Repeat only the lines below from the one containing "Hide point B using its bullet" through the one containing "Task: Select My", inclusive, exactly as written.

Source data
◇ ◇ ◇ ◇ ◇ ◇ ◇

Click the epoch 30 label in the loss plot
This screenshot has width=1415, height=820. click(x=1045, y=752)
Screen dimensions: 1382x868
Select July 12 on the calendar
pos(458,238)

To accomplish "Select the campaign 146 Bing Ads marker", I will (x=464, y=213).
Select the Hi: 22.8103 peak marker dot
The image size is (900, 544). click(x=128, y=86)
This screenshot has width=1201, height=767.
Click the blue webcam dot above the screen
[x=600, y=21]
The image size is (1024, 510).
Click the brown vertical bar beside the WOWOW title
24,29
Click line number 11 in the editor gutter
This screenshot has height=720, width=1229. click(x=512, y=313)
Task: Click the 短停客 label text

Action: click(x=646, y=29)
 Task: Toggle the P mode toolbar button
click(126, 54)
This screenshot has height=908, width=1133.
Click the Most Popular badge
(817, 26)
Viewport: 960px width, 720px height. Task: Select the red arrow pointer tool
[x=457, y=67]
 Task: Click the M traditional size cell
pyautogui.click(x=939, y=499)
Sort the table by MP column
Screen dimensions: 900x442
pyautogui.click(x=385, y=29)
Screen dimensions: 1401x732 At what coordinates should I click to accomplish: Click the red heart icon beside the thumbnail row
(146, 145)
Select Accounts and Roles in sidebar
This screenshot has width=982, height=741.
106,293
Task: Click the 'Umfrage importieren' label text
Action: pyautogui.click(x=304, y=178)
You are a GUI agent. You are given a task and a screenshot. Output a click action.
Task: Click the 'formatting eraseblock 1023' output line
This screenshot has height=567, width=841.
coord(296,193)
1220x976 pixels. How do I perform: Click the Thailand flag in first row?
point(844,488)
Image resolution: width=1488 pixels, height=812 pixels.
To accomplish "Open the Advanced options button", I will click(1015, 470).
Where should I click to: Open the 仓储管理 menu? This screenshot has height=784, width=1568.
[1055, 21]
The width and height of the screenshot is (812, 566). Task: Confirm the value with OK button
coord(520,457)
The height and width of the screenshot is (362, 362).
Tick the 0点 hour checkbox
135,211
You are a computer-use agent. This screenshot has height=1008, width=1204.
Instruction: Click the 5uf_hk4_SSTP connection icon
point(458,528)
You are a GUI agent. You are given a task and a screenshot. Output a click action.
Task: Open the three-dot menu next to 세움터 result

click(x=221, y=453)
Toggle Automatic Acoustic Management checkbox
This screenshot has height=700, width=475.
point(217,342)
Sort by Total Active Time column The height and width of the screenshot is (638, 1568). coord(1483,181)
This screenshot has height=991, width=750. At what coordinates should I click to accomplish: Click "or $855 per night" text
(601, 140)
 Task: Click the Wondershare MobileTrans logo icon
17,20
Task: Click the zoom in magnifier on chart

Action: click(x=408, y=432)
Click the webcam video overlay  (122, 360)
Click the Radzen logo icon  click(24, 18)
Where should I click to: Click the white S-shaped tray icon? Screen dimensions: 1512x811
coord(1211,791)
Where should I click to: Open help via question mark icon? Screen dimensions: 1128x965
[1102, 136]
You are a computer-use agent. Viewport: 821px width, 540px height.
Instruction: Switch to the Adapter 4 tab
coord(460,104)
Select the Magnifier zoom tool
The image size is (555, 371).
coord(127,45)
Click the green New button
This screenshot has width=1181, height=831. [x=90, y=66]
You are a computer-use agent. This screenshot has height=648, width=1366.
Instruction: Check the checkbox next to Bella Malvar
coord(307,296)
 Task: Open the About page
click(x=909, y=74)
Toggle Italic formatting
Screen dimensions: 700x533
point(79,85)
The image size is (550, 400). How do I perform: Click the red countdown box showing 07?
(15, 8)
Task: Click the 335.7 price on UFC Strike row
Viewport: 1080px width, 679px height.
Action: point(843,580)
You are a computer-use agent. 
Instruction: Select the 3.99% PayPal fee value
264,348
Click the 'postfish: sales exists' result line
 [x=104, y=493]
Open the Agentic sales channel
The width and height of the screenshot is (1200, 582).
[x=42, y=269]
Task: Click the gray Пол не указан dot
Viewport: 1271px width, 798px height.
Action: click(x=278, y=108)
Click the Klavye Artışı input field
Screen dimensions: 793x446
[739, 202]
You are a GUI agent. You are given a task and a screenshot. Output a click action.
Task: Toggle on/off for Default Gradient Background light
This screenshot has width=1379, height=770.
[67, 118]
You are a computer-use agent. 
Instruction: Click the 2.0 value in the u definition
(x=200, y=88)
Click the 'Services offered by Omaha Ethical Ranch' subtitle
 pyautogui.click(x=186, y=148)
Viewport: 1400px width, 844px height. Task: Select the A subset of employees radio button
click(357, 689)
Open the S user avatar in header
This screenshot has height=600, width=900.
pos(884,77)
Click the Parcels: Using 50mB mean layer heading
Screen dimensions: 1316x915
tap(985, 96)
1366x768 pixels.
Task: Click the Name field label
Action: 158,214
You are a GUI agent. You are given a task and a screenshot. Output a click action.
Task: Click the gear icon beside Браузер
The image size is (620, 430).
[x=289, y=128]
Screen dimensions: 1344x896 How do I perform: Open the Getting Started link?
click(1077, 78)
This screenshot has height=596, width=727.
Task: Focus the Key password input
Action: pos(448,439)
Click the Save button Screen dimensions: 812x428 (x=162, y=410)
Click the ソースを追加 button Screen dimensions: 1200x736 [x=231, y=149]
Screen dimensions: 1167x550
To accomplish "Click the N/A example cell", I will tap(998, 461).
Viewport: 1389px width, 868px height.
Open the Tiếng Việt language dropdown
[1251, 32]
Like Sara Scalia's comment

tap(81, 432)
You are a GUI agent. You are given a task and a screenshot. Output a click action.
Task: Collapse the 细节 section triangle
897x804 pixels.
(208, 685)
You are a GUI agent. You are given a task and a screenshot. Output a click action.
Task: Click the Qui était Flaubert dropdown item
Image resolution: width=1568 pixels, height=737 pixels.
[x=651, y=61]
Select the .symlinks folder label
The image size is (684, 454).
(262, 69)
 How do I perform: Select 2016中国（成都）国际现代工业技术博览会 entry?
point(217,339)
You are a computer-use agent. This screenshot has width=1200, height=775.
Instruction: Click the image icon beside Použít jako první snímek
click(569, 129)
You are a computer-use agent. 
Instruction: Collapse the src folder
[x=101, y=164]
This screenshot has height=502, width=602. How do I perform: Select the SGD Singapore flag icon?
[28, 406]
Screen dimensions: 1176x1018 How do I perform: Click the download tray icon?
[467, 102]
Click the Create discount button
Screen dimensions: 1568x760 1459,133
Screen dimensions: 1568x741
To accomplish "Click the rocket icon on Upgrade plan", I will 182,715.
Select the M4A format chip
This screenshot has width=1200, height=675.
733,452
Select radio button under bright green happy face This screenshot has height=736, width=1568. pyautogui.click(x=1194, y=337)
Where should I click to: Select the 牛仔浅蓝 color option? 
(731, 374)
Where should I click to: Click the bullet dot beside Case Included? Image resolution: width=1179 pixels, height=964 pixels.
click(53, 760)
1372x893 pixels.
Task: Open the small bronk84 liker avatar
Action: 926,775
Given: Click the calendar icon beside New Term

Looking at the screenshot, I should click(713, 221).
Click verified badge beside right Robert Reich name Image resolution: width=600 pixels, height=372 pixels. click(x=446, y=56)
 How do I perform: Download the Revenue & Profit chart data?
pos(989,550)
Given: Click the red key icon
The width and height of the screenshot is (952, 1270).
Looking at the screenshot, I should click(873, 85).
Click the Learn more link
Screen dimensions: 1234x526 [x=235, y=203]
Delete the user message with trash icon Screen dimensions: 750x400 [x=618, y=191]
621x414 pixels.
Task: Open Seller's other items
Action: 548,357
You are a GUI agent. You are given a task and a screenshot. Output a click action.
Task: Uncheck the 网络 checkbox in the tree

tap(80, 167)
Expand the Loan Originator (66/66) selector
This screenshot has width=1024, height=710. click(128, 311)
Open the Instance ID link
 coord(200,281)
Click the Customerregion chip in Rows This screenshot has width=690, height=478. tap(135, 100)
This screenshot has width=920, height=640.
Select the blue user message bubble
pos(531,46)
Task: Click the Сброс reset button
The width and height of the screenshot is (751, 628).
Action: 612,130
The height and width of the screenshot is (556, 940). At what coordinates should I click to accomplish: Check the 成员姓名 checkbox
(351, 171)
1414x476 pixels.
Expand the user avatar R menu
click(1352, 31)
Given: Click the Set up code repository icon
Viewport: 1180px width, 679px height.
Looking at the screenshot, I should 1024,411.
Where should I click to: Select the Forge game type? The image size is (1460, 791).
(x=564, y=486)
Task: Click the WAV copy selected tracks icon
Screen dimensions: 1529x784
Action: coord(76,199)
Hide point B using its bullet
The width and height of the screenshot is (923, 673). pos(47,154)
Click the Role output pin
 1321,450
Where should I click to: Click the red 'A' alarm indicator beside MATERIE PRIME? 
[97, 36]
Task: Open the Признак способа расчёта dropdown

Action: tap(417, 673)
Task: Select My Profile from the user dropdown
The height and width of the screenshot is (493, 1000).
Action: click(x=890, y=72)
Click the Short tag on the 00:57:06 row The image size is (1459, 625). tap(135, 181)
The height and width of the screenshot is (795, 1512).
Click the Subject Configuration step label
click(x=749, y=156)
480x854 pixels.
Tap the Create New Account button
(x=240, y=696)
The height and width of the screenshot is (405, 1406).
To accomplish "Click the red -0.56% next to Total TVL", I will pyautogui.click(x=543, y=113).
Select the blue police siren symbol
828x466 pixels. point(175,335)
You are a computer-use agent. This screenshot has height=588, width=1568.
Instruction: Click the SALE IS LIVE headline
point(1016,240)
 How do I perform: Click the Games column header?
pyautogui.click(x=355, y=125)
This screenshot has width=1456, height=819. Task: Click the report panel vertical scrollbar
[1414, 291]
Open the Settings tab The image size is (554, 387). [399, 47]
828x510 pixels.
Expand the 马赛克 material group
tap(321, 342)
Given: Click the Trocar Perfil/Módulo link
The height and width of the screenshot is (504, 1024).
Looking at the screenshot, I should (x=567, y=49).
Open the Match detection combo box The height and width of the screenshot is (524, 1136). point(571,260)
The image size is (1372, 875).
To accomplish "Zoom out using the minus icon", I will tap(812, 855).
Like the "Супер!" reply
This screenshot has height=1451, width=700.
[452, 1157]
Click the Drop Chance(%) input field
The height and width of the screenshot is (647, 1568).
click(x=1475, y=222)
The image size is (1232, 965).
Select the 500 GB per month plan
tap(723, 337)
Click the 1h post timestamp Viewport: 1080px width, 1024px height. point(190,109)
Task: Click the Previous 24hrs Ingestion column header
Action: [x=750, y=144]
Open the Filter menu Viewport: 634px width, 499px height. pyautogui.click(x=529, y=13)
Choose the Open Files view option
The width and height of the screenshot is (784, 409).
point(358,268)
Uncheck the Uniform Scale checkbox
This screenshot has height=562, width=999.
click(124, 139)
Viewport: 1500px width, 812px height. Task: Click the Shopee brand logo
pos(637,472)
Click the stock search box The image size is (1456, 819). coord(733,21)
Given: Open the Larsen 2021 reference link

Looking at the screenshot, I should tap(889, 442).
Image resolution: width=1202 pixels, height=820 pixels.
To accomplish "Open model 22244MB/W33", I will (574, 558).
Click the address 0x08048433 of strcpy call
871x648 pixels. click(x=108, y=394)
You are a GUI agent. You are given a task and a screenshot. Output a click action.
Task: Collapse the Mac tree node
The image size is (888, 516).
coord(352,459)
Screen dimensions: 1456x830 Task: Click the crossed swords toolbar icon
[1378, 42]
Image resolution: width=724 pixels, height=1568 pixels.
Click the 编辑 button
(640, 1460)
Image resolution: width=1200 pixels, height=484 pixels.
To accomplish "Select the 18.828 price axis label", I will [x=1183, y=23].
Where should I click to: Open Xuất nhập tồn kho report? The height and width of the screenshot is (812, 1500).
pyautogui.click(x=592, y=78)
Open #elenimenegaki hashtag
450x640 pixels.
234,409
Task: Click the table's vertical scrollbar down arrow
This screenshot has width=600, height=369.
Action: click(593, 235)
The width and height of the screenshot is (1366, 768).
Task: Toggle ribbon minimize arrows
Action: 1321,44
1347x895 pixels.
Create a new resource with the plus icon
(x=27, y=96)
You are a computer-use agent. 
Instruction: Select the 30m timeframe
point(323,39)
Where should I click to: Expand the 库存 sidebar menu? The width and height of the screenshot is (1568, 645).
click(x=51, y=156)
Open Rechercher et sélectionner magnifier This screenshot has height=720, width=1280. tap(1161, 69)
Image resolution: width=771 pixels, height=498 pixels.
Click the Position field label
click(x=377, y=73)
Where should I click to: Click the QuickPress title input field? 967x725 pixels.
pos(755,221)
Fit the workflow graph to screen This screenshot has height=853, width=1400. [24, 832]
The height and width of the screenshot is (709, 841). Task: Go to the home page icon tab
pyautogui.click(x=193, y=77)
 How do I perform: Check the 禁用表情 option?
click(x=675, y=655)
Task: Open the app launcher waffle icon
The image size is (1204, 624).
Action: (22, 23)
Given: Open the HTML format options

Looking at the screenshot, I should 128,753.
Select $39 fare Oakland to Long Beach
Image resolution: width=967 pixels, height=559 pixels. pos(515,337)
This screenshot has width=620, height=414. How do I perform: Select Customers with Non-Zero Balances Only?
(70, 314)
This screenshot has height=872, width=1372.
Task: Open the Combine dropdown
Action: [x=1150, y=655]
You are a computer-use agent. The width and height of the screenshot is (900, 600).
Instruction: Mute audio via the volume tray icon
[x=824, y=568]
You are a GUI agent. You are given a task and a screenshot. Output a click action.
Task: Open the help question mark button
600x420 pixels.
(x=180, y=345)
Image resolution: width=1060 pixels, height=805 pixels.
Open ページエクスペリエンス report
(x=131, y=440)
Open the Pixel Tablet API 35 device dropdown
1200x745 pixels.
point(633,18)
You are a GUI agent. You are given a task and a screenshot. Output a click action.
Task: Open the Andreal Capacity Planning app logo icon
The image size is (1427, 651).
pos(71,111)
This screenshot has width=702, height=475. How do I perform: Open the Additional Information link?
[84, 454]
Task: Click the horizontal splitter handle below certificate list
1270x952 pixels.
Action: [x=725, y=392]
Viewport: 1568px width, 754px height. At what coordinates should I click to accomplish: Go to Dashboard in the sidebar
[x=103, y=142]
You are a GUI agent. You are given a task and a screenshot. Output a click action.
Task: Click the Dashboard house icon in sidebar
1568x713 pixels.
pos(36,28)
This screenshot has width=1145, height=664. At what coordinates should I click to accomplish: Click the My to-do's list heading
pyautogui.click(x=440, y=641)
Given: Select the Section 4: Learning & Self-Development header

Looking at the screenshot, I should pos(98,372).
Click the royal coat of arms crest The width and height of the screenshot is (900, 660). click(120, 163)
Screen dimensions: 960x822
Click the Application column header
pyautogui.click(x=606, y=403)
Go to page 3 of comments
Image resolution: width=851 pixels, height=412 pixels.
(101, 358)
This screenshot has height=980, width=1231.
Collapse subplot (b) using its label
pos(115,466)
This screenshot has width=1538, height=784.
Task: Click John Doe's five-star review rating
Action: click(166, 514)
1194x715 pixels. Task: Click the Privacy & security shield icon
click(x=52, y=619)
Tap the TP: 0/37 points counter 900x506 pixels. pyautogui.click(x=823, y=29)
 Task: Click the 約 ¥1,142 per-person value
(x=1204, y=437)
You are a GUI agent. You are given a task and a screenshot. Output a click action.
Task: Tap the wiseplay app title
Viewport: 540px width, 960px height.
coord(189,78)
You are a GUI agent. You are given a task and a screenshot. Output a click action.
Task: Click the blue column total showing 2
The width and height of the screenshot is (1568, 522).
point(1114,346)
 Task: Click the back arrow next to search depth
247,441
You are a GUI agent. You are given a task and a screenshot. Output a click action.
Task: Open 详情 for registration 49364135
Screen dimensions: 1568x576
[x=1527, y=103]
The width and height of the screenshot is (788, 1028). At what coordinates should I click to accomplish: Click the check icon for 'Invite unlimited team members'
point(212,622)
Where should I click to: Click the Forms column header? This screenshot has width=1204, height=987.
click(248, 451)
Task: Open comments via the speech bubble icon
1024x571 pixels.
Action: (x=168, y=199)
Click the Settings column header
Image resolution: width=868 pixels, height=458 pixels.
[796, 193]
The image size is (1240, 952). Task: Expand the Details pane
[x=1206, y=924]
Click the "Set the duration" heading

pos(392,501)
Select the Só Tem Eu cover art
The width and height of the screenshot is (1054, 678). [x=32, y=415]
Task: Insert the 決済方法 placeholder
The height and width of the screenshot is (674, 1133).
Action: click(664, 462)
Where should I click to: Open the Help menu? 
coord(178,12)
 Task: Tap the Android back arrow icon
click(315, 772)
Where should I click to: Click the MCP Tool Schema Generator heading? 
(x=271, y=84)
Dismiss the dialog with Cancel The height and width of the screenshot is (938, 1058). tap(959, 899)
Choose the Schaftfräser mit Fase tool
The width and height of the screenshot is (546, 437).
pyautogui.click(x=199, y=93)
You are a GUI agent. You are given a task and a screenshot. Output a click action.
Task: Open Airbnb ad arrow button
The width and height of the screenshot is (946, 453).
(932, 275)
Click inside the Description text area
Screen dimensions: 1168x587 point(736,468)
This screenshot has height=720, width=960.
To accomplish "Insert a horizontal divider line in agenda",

◇ ◇ ◇ ◇ ◇ ◇ ◇

Solution
Hide point B using its bullet
The width and height of the screenshot is (923, 673). pos(47,154)
Click the Role output pin
 1321,450
Where should I click to: Click the red 'A' alarm indicator beside MATERIE PRIME? 
[97, 36]
Task: Open the Признак способа расчёта dropdown

Action: tap(417, 673)
Task: Select My Profile from the user dropdown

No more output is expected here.